Worker: Core Concepts¶
Key Characteristics¶
- Continuous Execution: Workers are built to run perpetually, performing their assigned tasks without a defined end time.
- No Ingress: Workers do not have ingress ports like Services.
- Throughput-Based: Workers are throughput-based and do not require synchronous responses.
- Lightweight: Workers are lightweight compared to Services, as they do not require multiple open network ports. This makes them faster to deploy and more efficient.
- Specialized Execution: Worker is a self-contained system, an independent entity, ideal for executing specific tasks within a larger application, providing focused functionality.
- Autoscalability: Workers can be autoscaled to handle larger workloads, making them highly adaptable.
- Robustness: Workers are perfect for use cases where robustness and continuous execution are essential.
Workflow, Service, and Worker: Key Differences¶
Workflow, Service, and Worker are distinct runnable DataOS Resources, each with unique roles in the ecosystem. Data developers often face the dilemma of deciding when to use a Workflow, a Service, or a Worker in the DataOS environment. To aid in this decision-making process, the following table compares Workflow, Service, and Worker comprehensively, helping developers understand their distinct characteristics and optimal use cases within the DataOS ecosystem.

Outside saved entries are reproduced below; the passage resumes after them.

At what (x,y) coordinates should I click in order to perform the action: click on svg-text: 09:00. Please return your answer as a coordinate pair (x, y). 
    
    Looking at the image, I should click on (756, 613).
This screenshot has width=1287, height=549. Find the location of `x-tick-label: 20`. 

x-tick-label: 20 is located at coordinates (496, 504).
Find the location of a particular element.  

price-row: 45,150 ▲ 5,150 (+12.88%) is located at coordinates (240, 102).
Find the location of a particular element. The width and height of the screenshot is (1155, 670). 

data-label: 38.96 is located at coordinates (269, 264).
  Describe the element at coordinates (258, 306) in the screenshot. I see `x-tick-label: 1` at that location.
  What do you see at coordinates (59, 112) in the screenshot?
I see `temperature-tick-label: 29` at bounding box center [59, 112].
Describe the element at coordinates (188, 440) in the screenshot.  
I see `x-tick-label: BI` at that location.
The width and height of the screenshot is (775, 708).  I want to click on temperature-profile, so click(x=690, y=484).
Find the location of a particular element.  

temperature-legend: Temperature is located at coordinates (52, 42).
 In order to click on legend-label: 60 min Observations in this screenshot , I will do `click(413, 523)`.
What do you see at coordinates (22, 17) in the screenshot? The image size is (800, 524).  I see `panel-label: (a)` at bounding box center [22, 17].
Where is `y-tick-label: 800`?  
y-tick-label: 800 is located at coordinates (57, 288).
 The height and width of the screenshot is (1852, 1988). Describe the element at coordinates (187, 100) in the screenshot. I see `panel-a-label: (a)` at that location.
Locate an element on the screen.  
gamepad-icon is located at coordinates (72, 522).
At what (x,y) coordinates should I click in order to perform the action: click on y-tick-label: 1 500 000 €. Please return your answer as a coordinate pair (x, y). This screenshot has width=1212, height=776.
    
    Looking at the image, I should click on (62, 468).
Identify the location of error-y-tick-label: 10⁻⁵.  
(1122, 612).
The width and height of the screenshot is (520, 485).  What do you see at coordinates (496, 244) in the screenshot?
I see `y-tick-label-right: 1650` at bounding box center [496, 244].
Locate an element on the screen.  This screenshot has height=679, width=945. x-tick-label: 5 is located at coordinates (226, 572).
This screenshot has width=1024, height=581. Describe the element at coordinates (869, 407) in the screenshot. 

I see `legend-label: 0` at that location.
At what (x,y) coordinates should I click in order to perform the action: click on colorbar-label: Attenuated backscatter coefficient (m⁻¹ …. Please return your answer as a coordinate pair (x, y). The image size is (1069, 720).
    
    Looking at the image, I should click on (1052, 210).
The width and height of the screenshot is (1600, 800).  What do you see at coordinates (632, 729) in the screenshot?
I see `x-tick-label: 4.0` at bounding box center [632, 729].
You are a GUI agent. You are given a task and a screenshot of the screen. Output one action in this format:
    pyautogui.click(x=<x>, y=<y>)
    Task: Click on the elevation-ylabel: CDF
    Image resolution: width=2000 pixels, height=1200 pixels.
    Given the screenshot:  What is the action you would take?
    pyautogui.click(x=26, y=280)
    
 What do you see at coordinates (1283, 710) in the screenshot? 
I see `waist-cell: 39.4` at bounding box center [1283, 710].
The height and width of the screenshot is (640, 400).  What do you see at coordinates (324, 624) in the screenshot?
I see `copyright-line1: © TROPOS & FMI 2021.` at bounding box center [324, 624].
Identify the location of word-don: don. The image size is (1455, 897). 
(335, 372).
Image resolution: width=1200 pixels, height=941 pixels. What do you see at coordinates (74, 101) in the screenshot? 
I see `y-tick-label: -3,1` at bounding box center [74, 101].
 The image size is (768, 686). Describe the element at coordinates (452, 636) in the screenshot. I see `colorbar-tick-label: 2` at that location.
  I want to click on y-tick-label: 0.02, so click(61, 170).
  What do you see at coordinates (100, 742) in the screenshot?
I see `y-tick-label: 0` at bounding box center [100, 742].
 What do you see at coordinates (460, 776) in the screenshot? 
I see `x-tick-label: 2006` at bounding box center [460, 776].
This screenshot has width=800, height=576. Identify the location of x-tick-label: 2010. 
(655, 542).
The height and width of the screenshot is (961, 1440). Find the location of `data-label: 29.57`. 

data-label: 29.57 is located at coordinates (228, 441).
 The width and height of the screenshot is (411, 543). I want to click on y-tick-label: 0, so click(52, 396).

Characteristic | Workflow | Service | Worker |
---|---|---|---|
Overview | Workflows orchestrate sequences of tasks, jobs, or processes, terminating upon successful completion or failure. | Services are long-running processes that continuously operate, serve, and process API requests. | Workers execute specific tasks or computations continuously without a defined end time. |
Execution Model | Workflows process data in discrete chunks, following predefined DAGs (Directed Acyclic Graphs). | Services expose API endpoints and ingress ports for external data or request intake. They don’t have DAGs. | Workers perform continuous task execution independently, without synchronous inputs or ingress ports. |
Data Dependency | Workflows follow predefined orders or DAGs, depending on data input sequences. | Services rely on incoming data through ingress ports for logic execution. | Workers are throughput-based and do not require synchronous inputs or ingress ports. |
Stack Orchestration | Yes | Yes | Yes |
Scope | Workspace-level | Workspace-level | Workspace-level |
Use Cases | 1. Batch Data Processing Pipelines: Ideal for orchestrating complex data processing pipelines. 2. Scheduled Jobs: Perfect for automating tasks at specific intervals, such as data backups and ETL processes. |
1. API Endpoints: Used to create API endpoints for various purposes, such as data retrieval and interaction with external systems. 2. User Interfaces: Suitable for building interfaces that interact with data or services. |
1. Continuous Processing: Perfect for tasks like real-time analytics, and event-driven operations. 2. Independence: Ideal for creating independent systems that perform specific tasks indefinitely. |